Figure 2: Proper data aggregation and organization enables simple visualizations of pools within the portfolio including evaluation by key credit parameters including time-in-business, credit scores, deal size and deal source to help buyers understand whether the pool fits their requirements.
Data visualization driving innovation is not new, but it is not getting the attention it should today in equipment finance because management is too comfortable with spreadsheets and manual efforts “that work.” Data aggregation, with proper schema development, enables machine learning and AI, making spreadsheet analysis and simple visualizations obsolete. In equipment finance, data visualization converts the phrase “a picture is worth a thousand words” to “a dashboard is worth 20,000 data points and 50 columns in a spreadsheet.”

Figure 3: An AI Delinquency predictor for C-Credit deals uses 38 variables to reach ~90% accuracy.

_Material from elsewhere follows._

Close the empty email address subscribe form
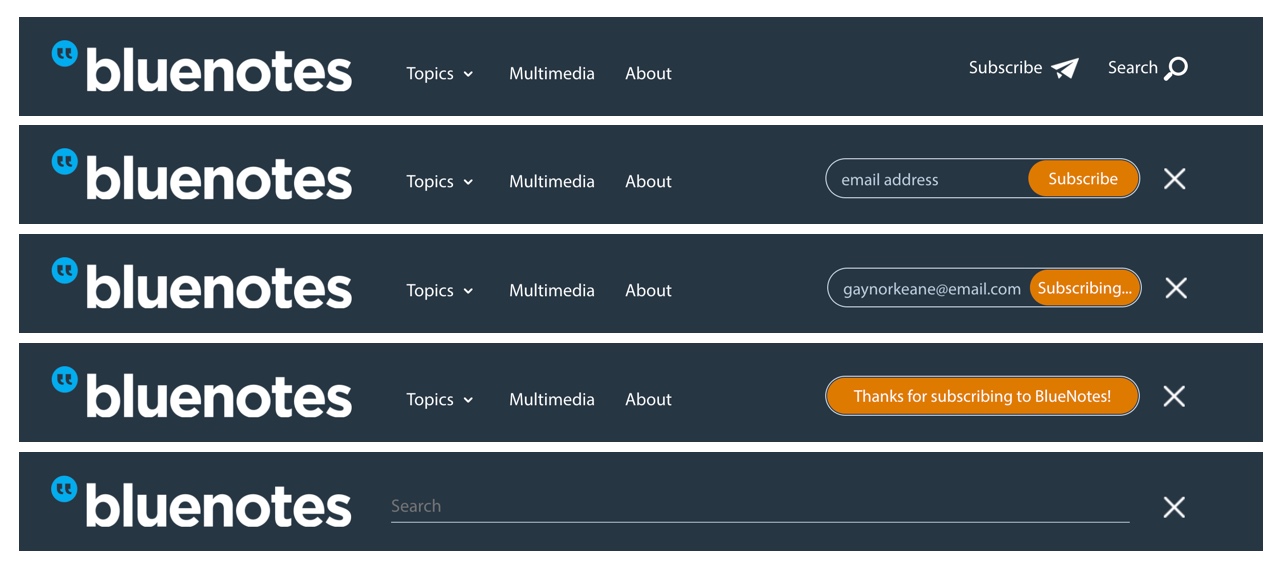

Data visualization creates innovation by simultaneously presenting and analyzing large amounts of data, communicating both insights and opportunities, and naturally facilitating the coordinated response of teams and partners. Innovation happens when users, specifically employees and customers, change the way they behave to achieve better outcomes. Today, AI is exponentially amplifying the power of visualization because when a human sees patterns that do not make sense, AI can expand the dimensions of analysis as much as needed to build models that explain the situation and accurately predict the action required to achieve success. AI can predict human behavior, and when combined with timely suggestions, AI will also change human behavior, creating even more innovation for those who understand our and AI’s joint superpower — data visualization. •

Scott Nelson is President and CTO of Tamarack Technology.
Bob Rinaldi is President of Rinaldi Advisory Services.